Tenere desto il desiderio di impossibile
Il tema di quest’anno viene dalle parole di Albert Camus che nell’opera teatrale “Caligola” fa dire al crudele imperatore: “Mi sono sentito all’improvviso un bisogno di impossibile”. In questo tema, sottolinea quindi il presule, “ho visto proprio quello che percepisco sempre di più soprattutto nella vita dei giovani: non ci possiamo accontentare delle cose parziali. A me ha colpito sempre quando don Giussani diceva ai giovani: ‘Vi auguro di non stare mai tranquilli’. E io ogni volta che entravo a scuola a fare lezione, aprivo l'ora di religione sempre con questa proposta: ‘Vi auguro di non stare mai tranquilli’”. Proprio nella Casa di Loreto è avvenuta questa proposta, quando l'angelo ha detto alla Madonna: a Dio nulla è impossibile. Perciò, prosegue il presule, “il bisogno dell'impossibile è il desiderio che il Creatore ha messo nel cuore di tutti e noi siamo chiamati a tenerlo sveglio”.

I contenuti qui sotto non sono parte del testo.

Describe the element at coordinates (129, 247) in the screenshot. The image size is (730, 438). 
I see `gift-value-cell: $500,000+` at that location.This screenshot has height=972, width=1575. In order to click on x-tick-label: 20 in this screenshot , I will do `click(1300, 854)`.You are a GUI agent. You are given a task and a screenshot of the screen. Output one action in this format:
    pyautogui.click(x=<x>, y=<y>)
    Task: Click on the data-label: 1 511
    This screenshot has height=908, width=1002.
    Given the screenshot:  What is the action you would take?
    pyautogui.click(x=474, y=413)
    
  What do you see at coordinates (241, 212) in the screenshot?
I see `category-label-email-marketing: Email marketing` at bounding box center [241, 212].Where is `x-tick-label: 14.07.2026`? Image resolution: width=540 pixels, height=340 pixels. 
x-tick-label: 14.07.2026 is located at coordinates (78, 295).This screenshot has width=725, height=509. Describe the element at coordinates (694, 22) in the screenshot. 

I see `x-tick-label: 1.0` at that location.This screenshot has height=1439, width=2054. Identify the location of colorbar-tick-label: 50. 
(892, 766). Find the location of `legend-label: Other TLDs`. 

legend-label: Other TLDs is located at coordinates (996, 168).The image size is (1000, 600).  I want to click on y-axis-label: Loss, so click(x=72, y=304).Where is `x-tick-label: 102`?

Don Giussani e San Giovanni Paolo II, i grandi padri del pellegrinaggio
Sottolineando l’importanza della Vergine Maria come Madre, anche richiamandosi all’Esortazione post sinodale Christus vivit, monsignor Vecerrica ricorda che San Giovanni Paolo II e don Giussani sono i “grandi padri” della Macerata-Loreto. Don Giussani “mi ha riattivato il gusto di trasmettere la fede” e “debbo tutto il mio amore verso i giovani proprio a San Giovanni Paolo II”. Il pellegrinaggio è nato nel 1978 e quell’anno fu eletto Papa. Nel 1979 venne a Loreto e monsignor Vecerrica organizzò con 2mila giovani una veglia. Poi il Papa lo incontrò e gli disse: “questa è l’iniziativa che io volevo, d'ora in poi questi giovani me li devi curare tutti, uno ad uno”. La sua venuta a celebrare la Messa di inizio del pellegrinaggio è stata “la cosa più bella che posso ricordare nella vita della marcia, nel 1993. E - prosegue - ricordo soprattutto lo sguardo intenso che mi ha rivolto quando alla fine della Messa per iniziare il cammino ha consegnato a me la croce del pellegrinaggio che è quella che ancora continua ad essere alla testa del cammino. Fissandomi bene ha sussurrato: ‘Quanto vorrei camminare anch'io con voi questa notte!’”.
La vicinanza di Papa Francesco
Di Papa Francesco ricorda che fin dal primo anno della sua elezione nel 2013, ha iniziato una tradizione che non ha smesso mai: "ci dà un saluto e un incoraggiamento alla partenza del pellegrinaggio, allo stadio di Macerata, con una telefonata che viene trasmessa dagli altoparlanti a tutti. Ogni anno tutti sono in attesa della telefonata e quest'anno infatti già molti mi stanno chiedendo: ‘ma ci sarà la telefonata di Papa Francesco?’”. Poi il mercoledì prima del pellegrinaggio, come Giovanni Paolo II e Benedetto XVI, Papa Francesco benedice la fiaccola della pace del pellegrinaggio che i podisti portano a piedi da Roma a Macerata e che accompagna tutto il cammino del pellegrinaggio. Papa Francesco - conclude monsignor Vecerrica - ci vuole veramente tanto bene”.